Além da indicação de Anacé ao Senado, o Psol oficializou, durante a convenção desta sexta-feira, 5, 20 candidaturas à Câmara federal e 32 à Assembleia Legislativa, incluindo seis candidaturas coletivas. Atualmente, o único parlamentar filiado à legenda no Estado é o deputado estadual Renato Roseno, que concorrerá à reeleição.

O deputado federal Capitão Wagner (União Brasil) realizou convenção ontem para oficializar a candidatura a governador. No evento, ele confirmou o ex-deputado federal Raimundo Gomes de Matos (PL) como candidato a vice-governador e Kamila Cardoso (Podemos) para o Senado.

Kamila foi candidata a vice de Wagner nas eleições municipais de 2020 à Prefeitura de Fortaleza. Na ocasião, ambos disputaram o segundo turno contra José Sarto (PDT) e Élcio Batista (PSB), mas não saíram vitoriosos. Agora, a advogada enfrentará o ex-governador Camilo Santana (PT) nas urnas, também candidato ao Senado Federal e que possui uma folgada liderança nas pesquisas eleitorais.

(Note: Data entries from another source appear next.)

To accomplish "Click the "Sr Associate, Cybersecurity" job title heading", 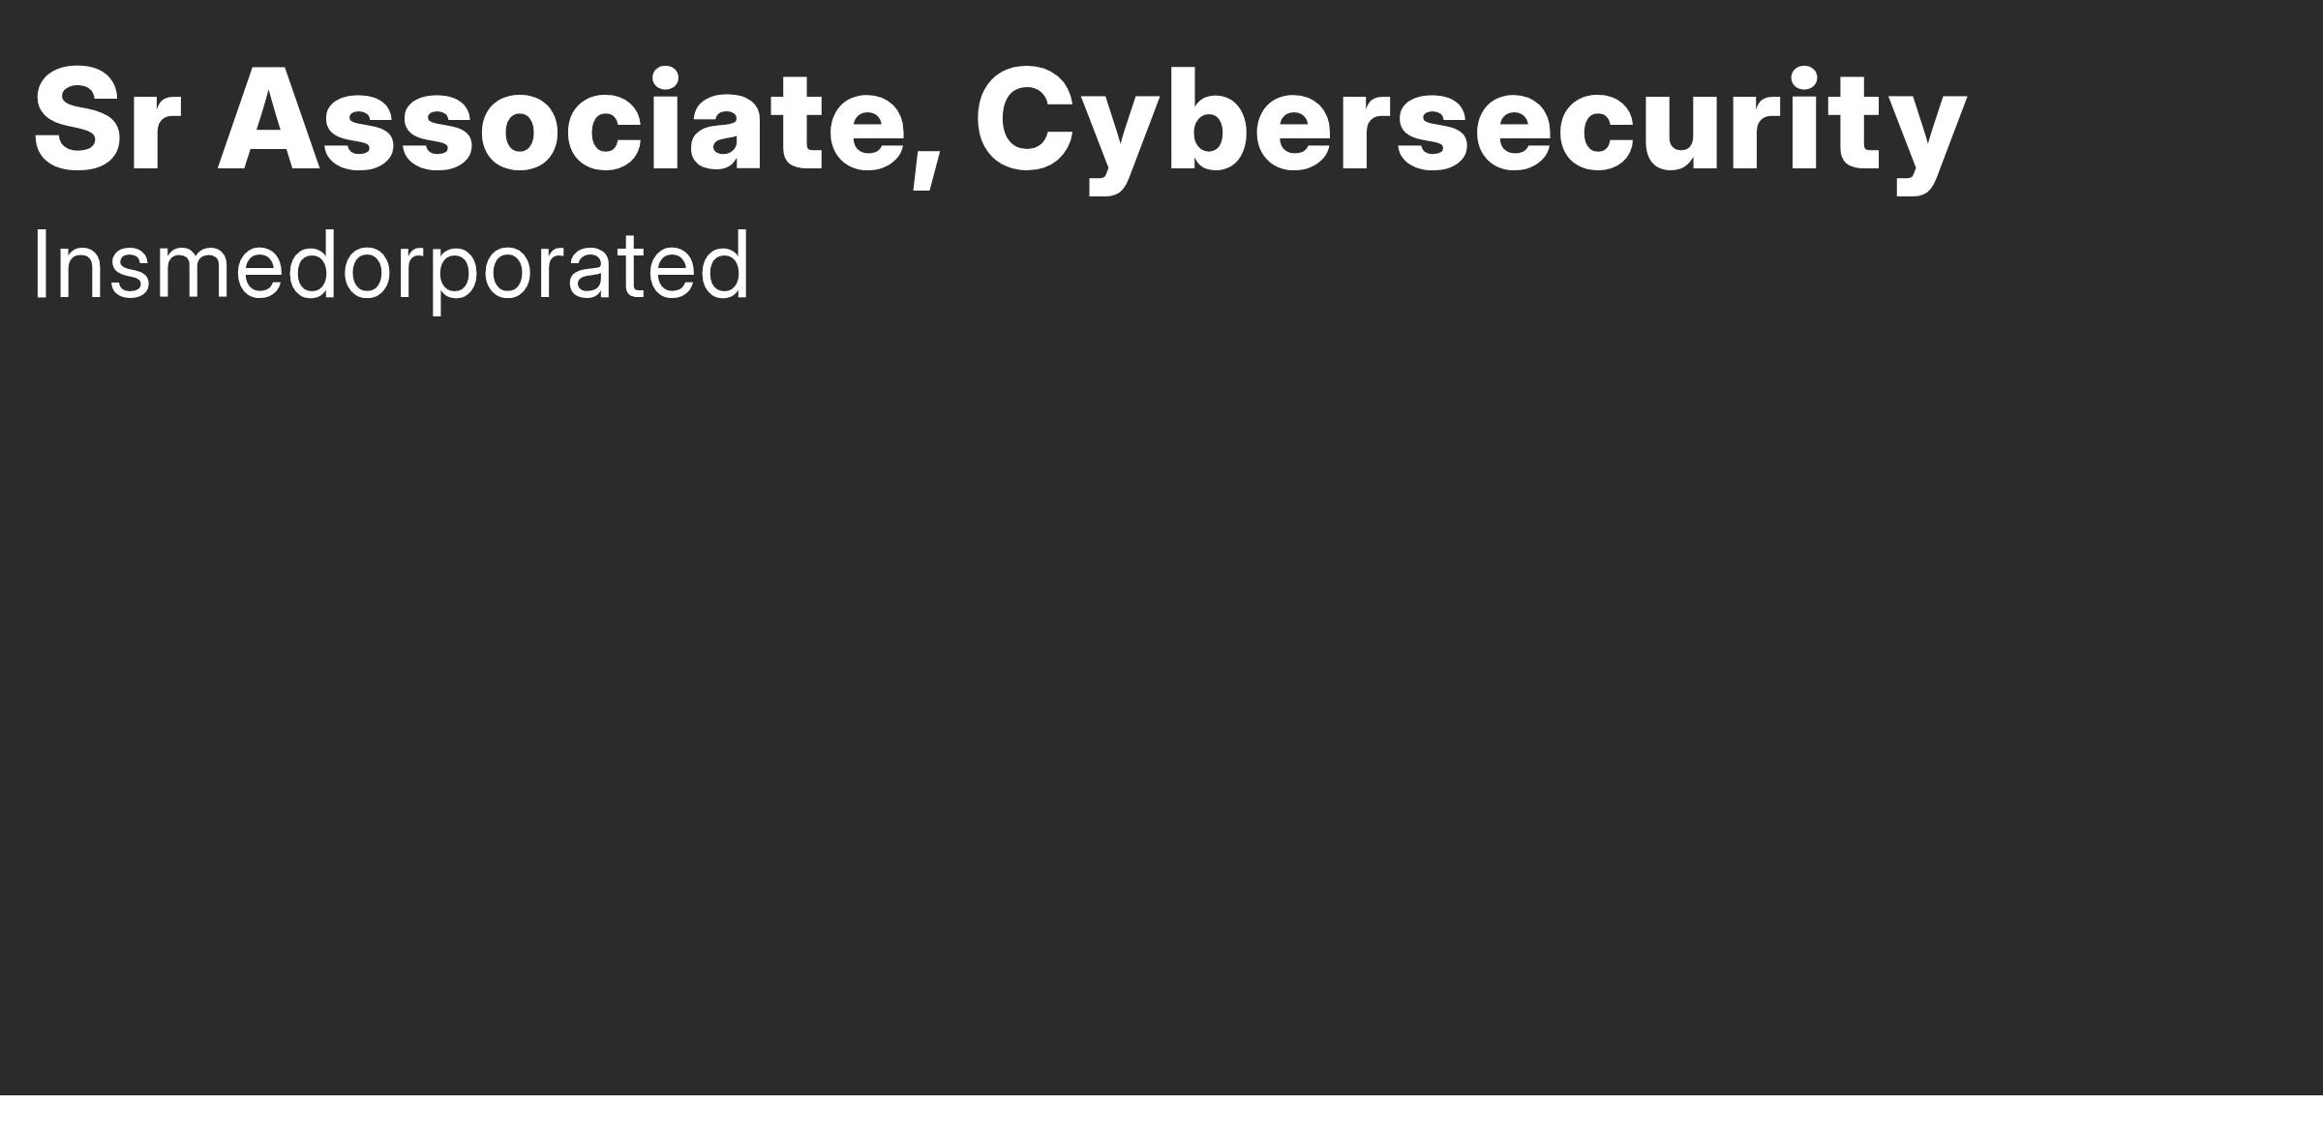I will [x=999, y=121].
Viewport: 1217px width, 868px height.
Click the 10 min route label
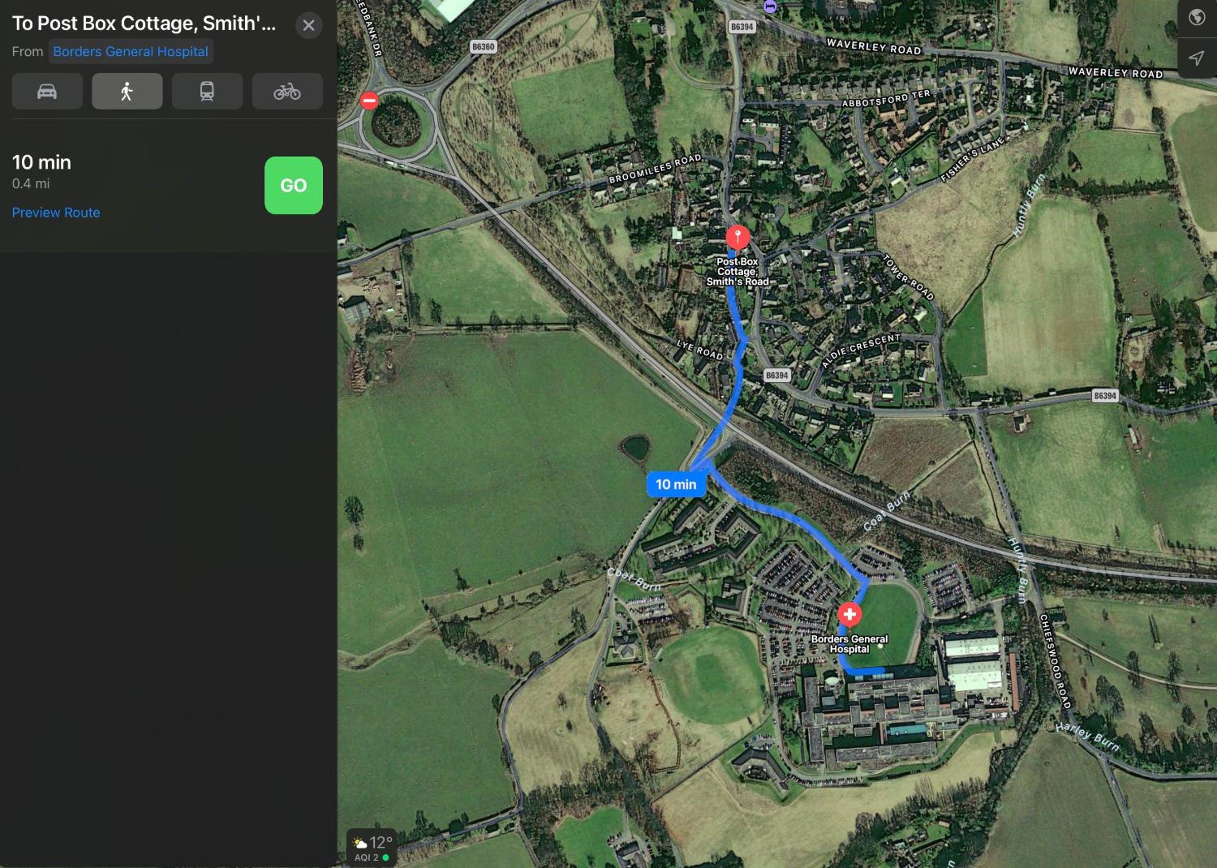(x=676, y=484)
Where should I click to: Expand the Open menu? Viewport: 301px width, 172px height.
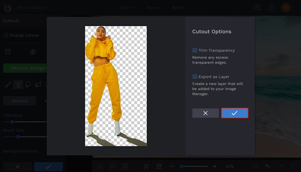(126, 8)
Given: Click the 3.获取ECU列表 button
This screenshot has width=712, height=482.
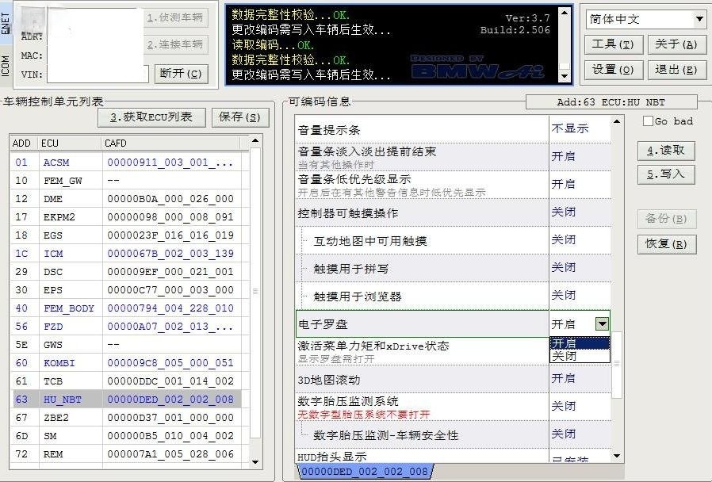Looking at the screenshot, I should pos(151,117).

A candidatura de Wagner ao Palácio da Abolição fechou uma aliança eleitoral composta por sete partidos: União Brasil, PL, Republicanos, PTB, Pros, Podemos e Avante. Ele afirma que essas alianças começaram a ser construídas após período de 14 meses andando pelo Interior. “A gente começou a caminhada em junho de 2021, andou por todas as regiões do Ceará”, disse.

O candidato governista ao Senado, o ex-governador Camilo Santana, também deixou o anúncio dos nomes da suplência também para a reta final do prazo, já depois das 23 horas. As escolhidas foram a deputada estadual Augusta Brito (primeira suplente) e a ex-secretária do Governo Janaína Farias (segunda suplente), ambas do PT.

"Duas grandes mulheres, cujos nomes abrilhantam nossa candidatura", escreveu Camilo em suas redes sociais ao divulgar a decisão.